AS Kemungkinan Resesi, Wall Street Diproyeksi Melemah

Dwi Ayuningtyas, CNBC Indonesia
21 March 2019 21:06
Wall Street akan cenderung dibuka melemah hari ini (21/3/2010).
Foto: Wall Street (AP Photo/Richard Drew)
Jakarta, CNBC Indonesia - Wall Street akan cenderung dibuka melemah hari ini (21/3/2010). Hingga berita ini dimuat kontrak future Dow Jones dan Nasdaq Composite mengimplikasikan penurunan masing-masing sebesar 146,67 poin dan 35,50 poin, sementara indeks S&P 500 diimplikasikan juga turun sebesar 14,23. poin

Keputusan Bank Sentral AS/The Fed untuk menahan suku bunga acuan (Federal Funds Rate/FFR) nampaknya masih memberi sentimen negatif pada Wall Street.

Belum lagi, Gubernur The Fed Jerome Powell juga memangkas proyeksi pertumbuhan ekonomi US menjadi sekitar 2,1%, turun dari estimasi sebelumnya yaitu 2,3%, dan jauh lebih rendah dibandingkan capaian sekitar 2,9% di 2018, dilansir dari CNBC Internasional.

The Fed juga mengindikasikan akan mengakhiri normalisasi neracanya pada September mendatang.
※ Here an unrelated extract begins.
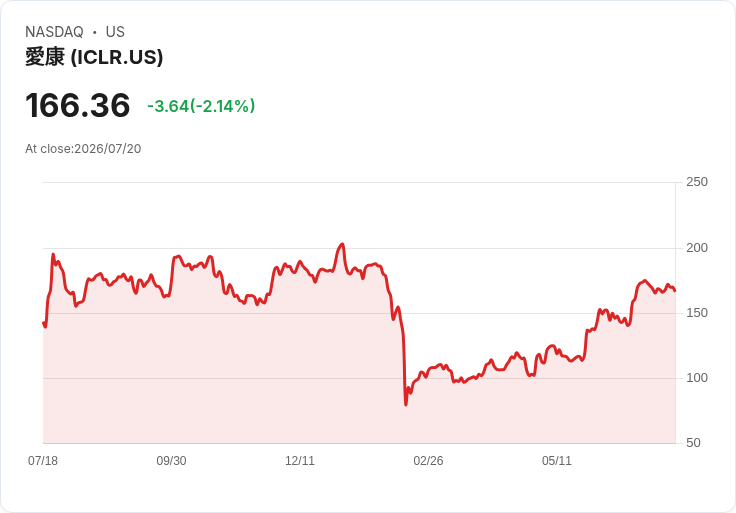Click the 200 price axis label

(697, 248)
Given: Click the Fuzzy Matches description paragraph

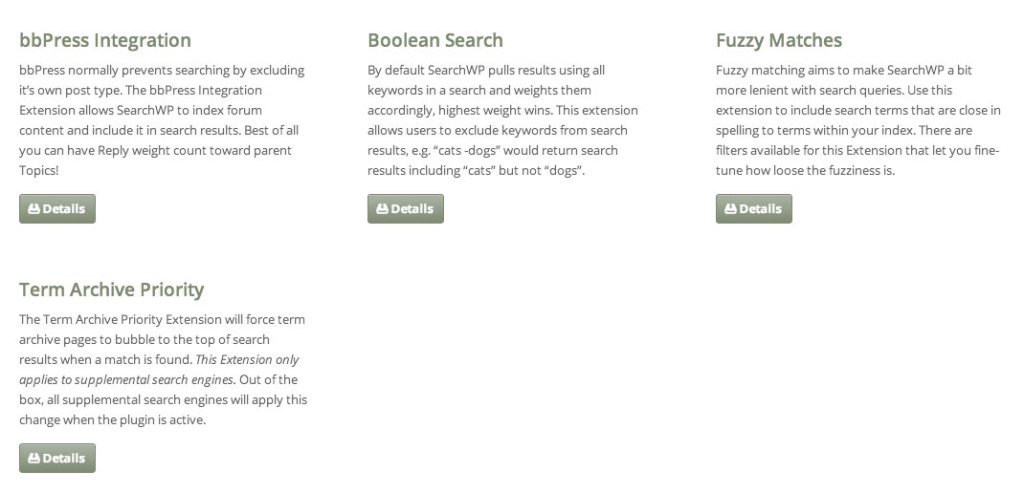Looking at the screenshot, I should pos(858,120).
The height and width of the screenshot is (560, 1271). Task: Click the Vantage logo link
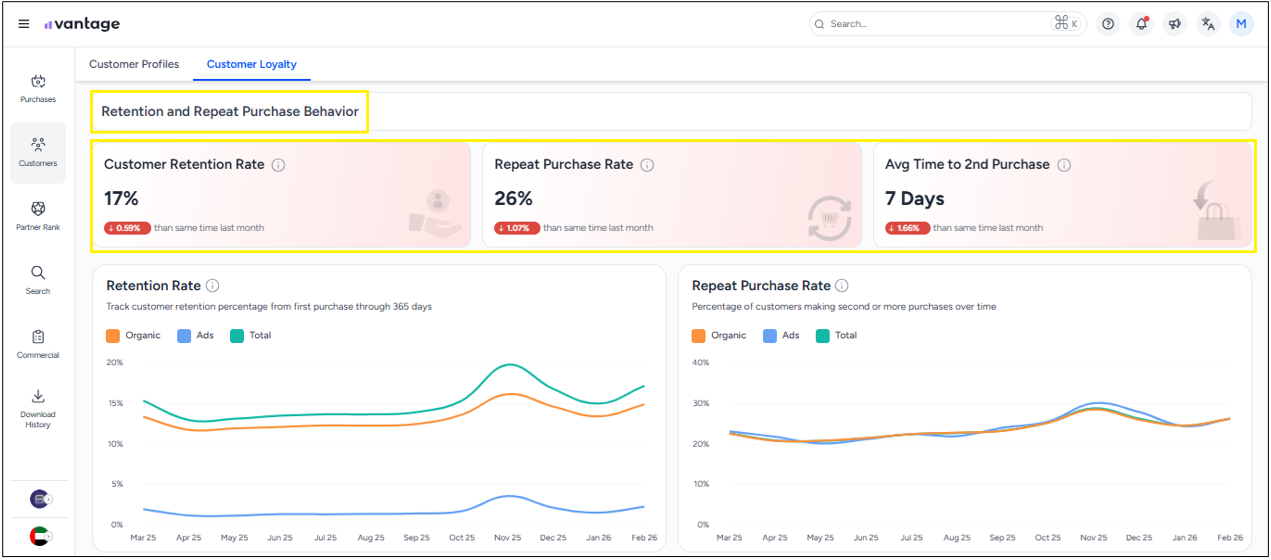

Artinya The Fed akan berhenti menyedot likuiditas dari pasar. Sikap The Fed yang tidak menekan dan tidak juga menstimulus pasar Amerika membuat investor memilih untuk mundur dari Wall Street. 

Analis bahkan mengatakan AS mungkin akan segera menghadapi resesi lagi pada pertengahan tahun depan.

"Kami berpandangan bahwa AS akan menghadapi resesi, atau mendekati kondisi resesi pada pertengahan tahun 2020", ujar Paul Kitney, Analis Daiwa Capital Markets seperti dilansir dalam CNBC Internasional.

Sebagai informasi, resesi merupakan penurunan aktivitas ekonomi yang sangat signifikan yang berlangsung selama lebih dari beberapa bulan, seperti dilansir dari Investopedia. Sebuah perekonomian bisa dikatakan mengalami resesi jika pertumbuhan ekonominya negatif selama dua kuartal berturut-turut.

Proyeksi resesi AS besar kemungkinan dapat terjadi jika tidak ada stimulus besar untuk ekonomi AS, belum lagi ada potensi perang dagang AS-China terekskalasi.

Presiden AS Donald Trump mengumumkan bahwa tarif impor senilai US$ 250 miliar yang rencananya akan dibebankan ke China pada 1 Maret, belum tentu akan dihapus.

"Kami tidak berbicara untuk menghapusnya (tarif impor ke China). Kami bicara tentang mempertahankannya untuk jangka waktu yang lama karena kami harus memastikan bahwa China mengikuti kesepakatan, dan menerapkannya", ujar Trump seperti dilansir Reuters.

Perwakilan dagang AS Robert Lighthizer dan Menteri Keuangan Steven Mnuchin akan terbang ke Beijing pada 28-29 Maret, pekan depan dan bertemu Wakil Perdana Menteri China Liu He. Liu He dijadwalkan akan mengunjungi Washington sepekan kemudian.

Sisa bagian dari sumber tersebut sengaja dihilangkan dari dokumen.